= Seção do documento =
....
Por Almir Felitte.
Democracia, muitas vezes, é um termo controverso. Em nome dela, por exemplo, e usando-a como uma falsa justificativa, guerras são travadas por países que, na base da força, conquistaram o direito de dizer quem é e quem não é democrático mundo afora. É também em nome de uma “democracia liberal” que uma elite minúscula em tamanho conseguiu criar uma verdadeira ditadura dos interesses burgueses na ordem mundial. Por essas e outras, confesso ter dificuldades em definir o que é Democracia. Mas se ela realmente foi pensada como contraponto a regimes autoritários, uma coisa é certa: o Brasil ficou bem mais distante dela nos últimos tempos.
É bem verdade que as “benfeitorias democráticas” nunca atingiram igualmente a todos os brasileiros na longa história do nosso país, onde a desigualdade sempre relegou as camadas mais pobres e vulneráveis a um grande déficit de democracia. Nos últimos cinco anos, porém, esse déficit começou a se tornar um verdadeiro abismo. É o que acontece quando a elite de um país, talvez por interesses das elites de outros países, resolve simplesmente rasgar o “livro de regras” da sociedade para tomar o poder.
Desde que os resultados eleitorais foram contestados em 2014 por uma direita mais uma vez derrotada, já ficara claro o tom de vale-tudo que essa mesma direita implantaria na política brasileira, mesmo que a esquerda vencedora, ironicamente, estivesse disposta a fazer uma série de concessões à agenda liberal na economia. Mas quem achava que o fundo do poço de autoritarismo no país seria um impeachment sem base legal se enganou redondamente.
Em uma eleição que, ao que tudo indica, foi inundada de fraudes e crimes eleitorais, foi fazendo caricatura de ditador que a direita brasileira, já desavergonhada, ganhou sua cara nas urnas. Jair Bolsonaro, cujo patético histórico como parlamentar já denunciava a falta de apego democrático, não teve um só segundo de campanha que pudesse dar esperanças de que não descambaria para um autoritarismo que nosso couro latino já se acostumou a viver. E, para o azar da nossa triste e latina história brasileira, sempre fadada a ver homens de farda cometendo atrocidades tomados por uma “síndrome de salvação nacional”, Jair vai cumprindo exatamente tudo aquilo a que ele sempre se propôs.
....
= Trecho de dados =

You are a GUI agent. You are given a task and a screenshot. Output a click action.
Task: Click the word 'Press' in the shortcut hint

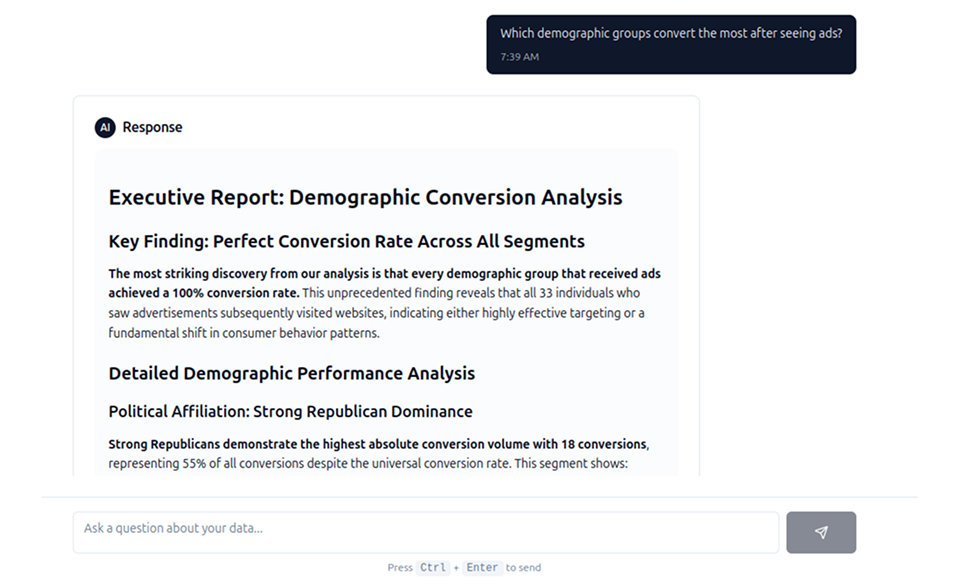399,567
....
= Problema proposto =
Substitua "guerras" por "batalhas" no trecho do texto sobre democracia no Brasil que começa em "Por Almir Felitte." e segue até "nos últimos tempos.", e escreva esse trecho de novo. Não é preciso usar as linhas.

= Resultado do exercício =
Por Almir Felitte.
Democracia, muitas vezes, é um termo controverso. Em nome dela, por exemplo, e usando-a como uma falsa justificativa, batalhas são travadas por países que, na base da força, conquistaram o direito de dizer quem é e quem não é democrático mundo afora. É também em nome de uma “democracia liberal” que uma elite minúscula em tamanho conseguiu criar uma verdadeira ditadura dos interesses burgueses na ordem mundial. Por essas e outras, confesso ter dificuldades em definir o que é Democracia. Mas se ela realmente foi pensada como contraponto a regimes autoritários, uma coisa é certa: o Brasil ficou bem mais distante dela nos últimos tempos.